Without hesitation, our Director of Medical Operations, Dr. William Kotler, an attending physician at a local based hospital, put on full PPE and personally picked AL up in his own vehicle and transported him directly to the ER.
Upon arrival, AL could barely walk the few steps to the car. His oxygen saturation measured just 88%. The ER team placed him on supplemental oxygen immediately. Follow-up labs confirmed his condition was serious: persistent bilateral pneumonia and a critically low arterial oxygen level.
Hospitalization and Recovery
AL was admitted and remained hospitalized for nine days. He required increasing levels of oxygen support and close monitoring. It took five days before his condition began to improve, and only then could his care team begin reducing his oxygen therapy.

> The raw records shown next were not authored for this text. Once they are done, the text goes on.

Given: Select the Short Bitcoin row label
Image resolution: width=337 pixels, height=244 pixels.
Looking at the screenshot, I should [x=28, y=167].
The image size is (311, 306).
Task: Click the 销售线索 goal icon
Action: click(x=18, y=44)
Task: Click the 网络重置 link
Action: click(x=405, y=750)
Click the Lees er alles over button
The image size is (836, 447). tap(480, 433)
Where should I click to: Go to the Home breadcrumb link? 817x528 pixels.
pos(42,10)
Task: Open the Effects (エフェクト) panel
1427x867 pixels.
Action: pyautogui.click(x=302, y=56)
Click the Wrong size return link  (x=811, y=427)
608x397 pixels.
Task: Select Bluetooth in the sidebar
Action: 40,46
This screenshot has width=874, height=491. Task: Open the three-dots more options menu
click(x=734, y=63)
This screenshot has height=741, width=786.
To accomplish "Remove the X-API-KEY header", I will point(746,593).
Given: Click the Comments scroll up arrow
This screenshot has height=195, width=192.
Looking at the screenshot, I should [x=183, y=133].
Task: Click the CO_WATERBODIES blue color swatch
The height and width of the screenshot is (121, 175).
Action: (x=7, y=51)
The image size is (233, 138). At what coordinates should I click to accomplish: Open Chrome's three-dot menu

Throughout his hospitalization, Dr. Kotler visited AL daily, providing not just medical support, but personal comfort while delivering over-the-counter remedies, keeping his wife informed, and making sure AL never felt alone in a city far from home.
Aftercare and Continued Support
After his discharge, AL returned to home, where he continued his recovery in isolation. RemoteMD maintained daily contact, ensuring he had the tools and support like a pulse oximeter and incentive spirometer to recover safely. Even post-discharge, Dr. Kotler and our Chief Medical Officer, Dr. Michael D. Kotler, remained in touch with AL, his company, and other stakeholders to ensure continuity of care.
The RemoteMD Difference
This wasn’t about contracts, checklists, or technical responsibilities. It was about doing what was right for a human being in need.
AL’s story is a powerful reminder of why RemoteMD exists. We don’t stop caring when a patient leaves the ER, we continue to advocate, support, and protect, no matter the time or circumstance.
It’s simple: once we care for someone, we never stop. That’s the RemoteMD difference.